Location
- Tuscola, Texas United States

Students and staff
- Students: 1,000 (approximately)

Other information
- Website: https://www.jimned.esc14.net/

= Jim Ned Consolidated Independent School District =

School district in Tuscola, Texas

Jim Ned Consolidated Independent School District is a school district based in Tuscola, Texas (USA). The district serves approximately 1,000 students in southeastern Taylor County, including the towns of Tuscola, Buffalo Gap and Lawn. A small portion of northeastern Runnels County lies within the district. The district is named after the Jim Ned Creek, which runs through all three towns. The creek is named after Jim Ned, who was an Indian cavalry scout for the US Army.

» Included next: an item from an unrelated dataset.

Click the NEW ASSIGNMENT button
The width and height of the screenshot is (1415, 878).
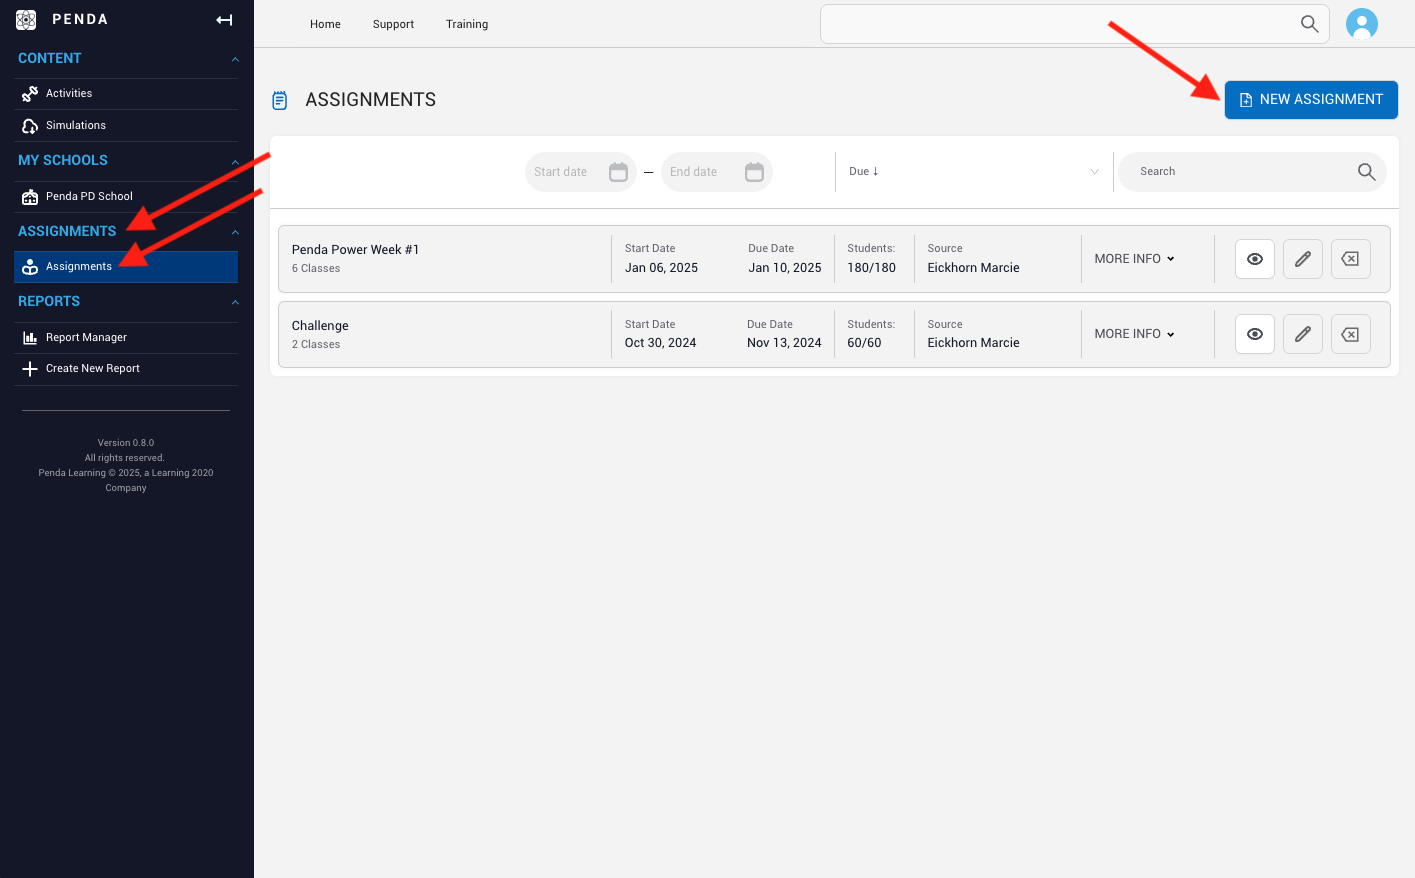[1310, 99]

Colt McCoy, the former starting quarterback for the Texas Longhorns who now plays for the NFL's Arizona Cardinals, graduated from the district's Jim Ned High School.

In 2009, the school district was rated "recognized" by the Texas Education Agency.

==History==
Due to an overabundance of students in the district schools, the district proposed a bond in 2020. Voters favored the bond, which resulted in the district building an intermediate school. Another bond to increase capacity in the high school was scheduled for 2023.

==Schools==
- Jim Ned High School (Grades 9–12)
- Jim Ned Middle School (Grades 7–8)
- Jim Ned Intermediate School (Grades 4-6)
- Jim Ned Elementary School – Buffalo Gap Campus (Grades K-3)
- Jim Ned Elementary School – Lawn Campus (Grades PreK-3)
  - 2006 National Blue Ribbon School

== Controversy ==
In July 2024, the ACLU of Texas sent Jim Ned Consolidated Independent School District a letter, alleging that the district's 2023-2024 dress and grooming code appeared to violate the Texas CROWN Act , a state law which prohibits racial discrimination based on hair texture or styles, and asking the district to revise its policies for the 2024-2025 school year.